Doctors typically recommend patients avoid high impact activity after joint replacement including running, soccer, and basketball. Even playing golf is controversial when trying to maximize the longevity of a knee replacement implant. However, many patients want to maintain their active lifestyle, and are unwilling to give up their favorite activities.

This is a complicated problem, because if a joint replacement does wear out, the second replacement, called a revision joint replacement is a more difficult and more expensive surgery. Complication rates are higher after revision replacement, and the results of surgery are less predictable.

Should patients be able to do whatever they choose after joint replacement? Should doctors be performing this surgery in young patients who want to do sports? Most people agree that patients who can't walk, climb stairs, or sleep comfortably, should be eligible for joint replacement, but what about middle-aged athletes that can't run marathons? It's a difficult question! Please leave your comments!

Related: Knee Replacement in Young Patients | When is it Time for Replacement? | Sports After Knee Replacement

Source: "Pushing Limits of New Knees" Wall Street Journal. April 19, 2011.

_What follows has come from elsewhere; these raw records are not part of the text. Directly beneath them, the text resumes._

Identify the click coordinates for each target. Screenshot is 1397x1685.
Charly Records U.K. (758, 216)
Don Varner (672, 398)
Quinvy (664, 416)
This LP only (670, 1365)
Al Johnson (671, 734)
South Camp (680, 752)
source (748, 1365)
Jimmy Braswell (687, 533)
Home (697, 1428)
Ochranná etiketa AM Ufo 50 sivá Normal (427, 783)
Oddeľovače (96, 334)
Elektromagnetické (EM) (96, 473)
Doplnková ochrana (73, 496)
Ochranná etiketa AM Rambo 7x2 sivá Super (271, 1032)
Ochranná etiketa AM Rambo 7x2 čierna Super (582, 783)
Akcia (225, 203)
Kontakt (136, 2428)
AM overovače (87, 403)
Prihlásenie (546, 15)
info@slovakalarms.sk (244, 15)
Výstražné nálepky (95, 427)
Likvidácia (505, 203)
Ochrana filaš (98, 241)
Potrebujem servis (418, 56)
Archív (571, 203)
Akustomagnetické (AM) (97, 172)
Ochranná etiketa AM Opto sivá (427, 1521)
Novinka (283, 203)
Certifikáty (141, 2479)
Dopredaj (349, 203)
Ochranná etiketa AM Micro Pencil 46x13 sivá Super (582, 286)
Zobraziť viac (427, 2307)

Image Medical Mulitmedia Group

Comments
May 17, 2011 at 9:02 am
(1) Marie Shanahan says:

I am the Founder of the ON AVN Support Group Int’l Association, Inc., which is a support system for all those who suffer from Osteonecrosis/Avascular necrosis. We are seeing a tremendous increase in younger patients with this destructive bone ailment, an increase probably due in part to more accurate diagnosing. Be that as it may, our younger members face the challenge of a knee or knees, and in too many cases multiple other joints, that are so destroyed by ON/AVN that the joints are useless and cause them incredible chronic pain. Many of their doctors/surgeons try to explain about the complications of too-early replacements, but these unfortunate people are living lives with poor quality of living due to the pain and immobility. it is heart-breaking to see so many youngsters living with such pain and unable to walk, when a replacement might alleviate their immediate medical problem for quite a few years. Talk to them and they will TELL you that they opt for a new joint(s) and would obey the ‘rules’ and take as good care of their new joint/s as possible. However, would they really be able to follow through with their promises? It is so difficult to be young and to be so terribly physically challenged, while living in such awful pain! I wish there was some type of answer for them that would be of real value and help.

Just as a side-note, far too many of our younger patients are cancer survivors and developed ON/AVN as a side-effect of chemo and corticsteroid. and/or radiation treatments. This is so very unfortunate! To have beaten such a serious illness as cancer, only to wind up crippled is most sad.

May 17, 2011 at 11:15 am
(2) Gigi Morris says:

Hi, I am a 65 year old registered nurse who is ten weeks post partial knee replacement. Prior to having surgery I tried physical therapy and sinvisc injections. I could only walk very short distances with the use of a cane and the pain was unbearable. All I did was sit around being inactive and gaining weight. The physical therapy prior to surgery was very helpful but the injections did not work for me. I am now active (mainly walking and using a recumbent bike and taking part in a water fitness class). I am very pleased with the outcome of my surgery. I no longer use a cane to ambulate. There are a few things I would like to advise prior to surgery: 1. Choose your surgeon very carefully. My orthopedic surgeon specializes in knee replacement. After surgery I was on a special unit that only cared for joint replacement patients. So the nursing staff was excellent in knowing how to care for me.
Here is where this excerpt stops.